La proposition de l'UMP ne convainc ni à gauche ni à droite.

L'UMP a profité d'une convention sur la défense mardi pour annoncer une trentaine de propositions pour la présidentielle de 2012, dont une fait particulièrement débat : "l'allégeance aux armes". "On demande à chaque jeune Français, au moment de la journée de citoyenneté, ou au moment où il devient français par naturalisation de dire, si d'aventure les circonstances le commandent, je suis prêt à servir mon pays", a expliqué Hervé Mariton, conseiller politique de l'UMP chargé des questions de défense, à Europe 1.

Au sein de la majorité présidentielle, le ministre de la Défense Gérard Longuet, "un petit peu" gêné, s'est inquiété de la "sémantique". Jean-François Copé était lui beaucoup plus positif : "Ce serait une bonne chose que ce moment solennel soit obligatoire (...) Nous faisons nôtre cette célèbre formule de John Kennedy, qui invitait à nous demander ce que nous pouvions faire pour le pays. Cela s'inscrit dans les droits et devoirs de chacun".

"C'est un réflexe de peur que de vouloir toujours en rajouter", a réagi Jean-Marc Ayrault, le président du groupe socialiste de l'Assemblée nationale. "Au patriotisme de la peur, nous préférons le patriotisme du cœur."  Le député socialiste Bernard Cazeneuve a dénoncé une proposition "exclusivement électoraliste (...) en forme de clin d'œil au Front national".

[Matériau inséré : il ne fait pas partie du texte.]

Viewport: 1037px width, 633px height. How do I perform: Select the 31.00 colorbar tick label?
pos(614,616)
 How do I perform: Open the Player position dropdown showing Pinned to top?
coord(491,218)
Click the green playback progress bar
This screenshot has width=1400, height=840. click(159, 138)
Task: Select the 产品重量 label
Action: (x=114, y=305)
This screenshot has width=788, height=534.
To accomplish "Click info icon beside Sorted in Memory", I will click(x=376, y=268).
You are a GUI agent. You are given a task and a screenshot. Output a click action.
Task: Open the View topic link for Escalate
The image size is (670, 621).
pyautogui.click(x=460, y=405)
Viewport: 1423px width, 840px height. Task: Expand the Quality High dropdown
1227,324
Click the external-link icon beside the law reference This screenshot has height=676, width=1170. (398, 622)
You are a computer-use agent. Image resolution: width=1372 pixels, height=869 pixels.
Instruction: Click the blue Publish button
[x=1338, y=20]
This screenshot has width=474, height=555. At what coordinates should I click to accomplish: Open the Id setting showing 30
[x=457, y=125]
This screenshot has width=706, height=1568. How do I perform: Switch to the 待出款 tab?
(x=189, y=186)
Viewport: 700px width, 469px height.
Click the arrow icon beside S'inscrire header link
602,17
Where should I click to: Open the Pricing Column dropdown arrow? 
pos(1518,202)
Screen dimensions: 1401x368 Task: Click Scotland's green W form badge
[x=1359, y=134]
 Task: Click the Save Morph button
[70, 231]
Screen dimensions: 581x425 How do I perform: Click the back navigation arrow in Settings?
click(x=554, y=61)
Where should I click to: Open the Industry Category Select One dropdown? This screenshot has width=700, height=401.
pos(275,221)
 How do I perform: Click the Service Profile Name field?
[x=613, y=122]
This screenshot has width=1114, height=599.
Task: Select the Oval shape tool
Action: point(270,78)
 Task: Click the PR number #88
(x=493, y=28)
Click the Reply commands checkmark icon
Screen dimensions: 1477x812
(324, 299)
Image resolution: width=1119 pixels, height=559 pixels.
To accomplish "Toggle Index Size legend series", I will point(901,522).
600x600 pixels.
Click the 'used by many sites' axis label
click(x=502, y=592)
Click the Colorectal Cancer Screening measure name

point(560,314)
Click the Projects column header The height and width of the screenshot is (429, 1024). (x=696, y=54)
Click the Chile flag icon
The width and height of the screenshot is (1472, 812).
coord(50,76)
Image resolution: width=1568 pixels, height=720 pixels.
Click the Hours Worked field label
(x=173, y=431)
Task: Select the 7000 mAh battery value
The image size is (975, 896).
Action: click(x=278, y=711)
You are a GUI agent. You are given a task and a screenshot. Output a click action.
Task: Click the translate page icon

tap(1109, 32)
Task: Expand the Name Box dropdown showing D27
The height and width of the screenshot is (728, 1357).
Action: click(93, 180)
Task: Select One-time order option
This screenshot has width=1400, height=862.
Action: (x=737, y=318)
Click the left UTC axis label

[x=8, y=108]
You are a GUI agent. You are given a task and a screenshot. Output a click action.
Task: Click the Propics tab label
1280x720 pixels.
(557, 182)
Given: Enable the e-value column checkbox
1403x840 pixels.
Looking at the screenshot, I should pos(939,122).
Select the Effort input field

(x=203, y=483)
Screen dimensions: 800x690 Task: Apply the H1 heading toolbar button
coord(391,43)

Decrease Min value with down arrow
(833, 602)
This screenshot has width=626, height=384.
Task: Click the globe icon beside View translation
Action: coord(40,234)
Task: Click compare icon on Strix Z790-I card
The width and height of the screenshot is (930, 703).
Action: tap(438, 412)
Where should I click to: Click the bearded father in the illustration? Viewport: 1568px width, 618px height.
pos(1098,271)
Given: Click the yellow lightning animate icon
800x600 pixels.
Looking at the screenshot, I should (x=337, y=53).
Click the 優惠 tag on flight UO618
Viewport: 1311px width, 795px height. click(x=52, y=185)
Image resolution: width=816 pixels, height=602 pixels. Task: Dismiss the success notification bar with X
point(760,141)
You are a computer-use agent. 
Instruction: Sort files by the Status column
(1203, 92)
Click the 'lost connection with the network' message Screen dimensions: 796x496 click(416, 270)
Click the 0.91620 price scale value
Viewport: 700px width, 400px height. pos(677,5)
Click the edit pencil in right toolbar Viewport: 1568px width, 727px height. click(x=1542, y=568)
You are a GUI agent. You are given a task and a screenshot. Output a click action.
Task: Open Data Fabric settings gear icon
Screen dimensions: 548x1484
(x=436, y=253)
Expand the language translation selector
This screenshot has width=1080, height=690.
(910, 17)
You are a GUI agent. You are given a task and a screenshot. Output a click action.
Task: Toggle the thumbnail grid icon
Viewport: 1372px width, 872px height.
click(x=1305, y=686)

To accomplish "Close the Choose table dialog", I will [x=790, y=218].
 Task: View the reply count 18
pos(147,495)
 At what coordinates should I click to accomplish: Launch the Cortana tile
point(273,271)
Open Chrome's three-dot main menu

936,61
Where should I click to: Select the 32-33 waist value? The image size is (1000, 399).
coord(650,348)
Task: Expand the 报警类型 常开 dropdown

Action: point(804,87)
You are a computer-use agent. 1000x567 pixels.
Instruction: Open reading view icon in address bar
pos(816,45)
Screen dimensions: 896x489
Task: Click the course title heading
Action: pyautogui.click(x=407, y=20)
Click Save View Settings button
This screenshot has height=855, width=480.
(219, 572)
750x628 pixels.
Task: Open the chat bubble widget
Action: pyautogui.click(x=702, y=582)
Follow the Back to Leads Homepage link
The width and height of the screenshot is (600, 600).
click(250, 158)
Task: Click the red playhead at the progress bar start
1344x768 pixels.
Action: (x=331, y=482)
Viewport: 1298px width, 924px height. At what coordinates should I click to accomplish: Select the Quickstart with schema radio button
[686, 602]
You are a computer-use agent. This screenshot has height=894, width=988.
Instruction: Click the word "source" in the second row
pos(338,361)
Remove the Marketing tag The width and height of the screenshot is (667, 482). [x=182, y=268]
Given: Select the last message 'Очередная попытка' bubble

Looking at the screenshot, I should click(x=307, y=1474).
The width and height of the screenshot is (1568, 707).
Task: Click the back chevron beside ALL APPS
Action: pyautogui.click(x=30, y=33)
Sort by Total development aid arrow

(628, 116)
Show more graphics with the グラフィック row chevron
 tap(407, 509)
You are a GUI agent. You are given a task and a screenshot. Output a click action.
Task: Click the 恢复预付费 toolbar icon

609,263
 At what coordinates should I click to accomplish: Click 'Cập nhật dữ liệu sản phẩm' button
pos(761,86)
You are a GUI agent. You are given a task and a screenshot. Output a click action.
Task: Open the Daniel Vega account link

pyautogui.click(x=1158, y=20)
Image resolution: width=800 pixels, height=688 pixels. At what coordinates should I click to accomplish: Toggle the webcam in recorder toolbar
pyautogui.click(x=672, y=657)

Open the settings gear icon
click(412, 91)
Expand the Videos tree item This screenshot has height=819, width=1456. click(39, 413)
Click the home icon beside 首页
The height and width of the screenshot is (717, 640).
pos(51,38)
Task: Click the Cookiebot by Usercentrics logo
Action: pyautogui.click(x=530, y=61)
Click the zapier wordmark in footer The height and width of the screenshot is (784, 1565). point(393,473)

Même réaction du côté du NPA, pour qui la campagne présidentielle de l'UMP "'s'apparente désormais à une gigantesque chasse à l'électeur FN".

Marine Le Pen, enfin, a ironisé : "Encore un serment ! L'américanisation, qu'est-ce que l'on aime ça chez Sarkozy! Ils vont bientôt nous sortir la Bible pour que l'on fasse le serment dessus". Elle plaide pour "un service national restreint de deux ou trois mois".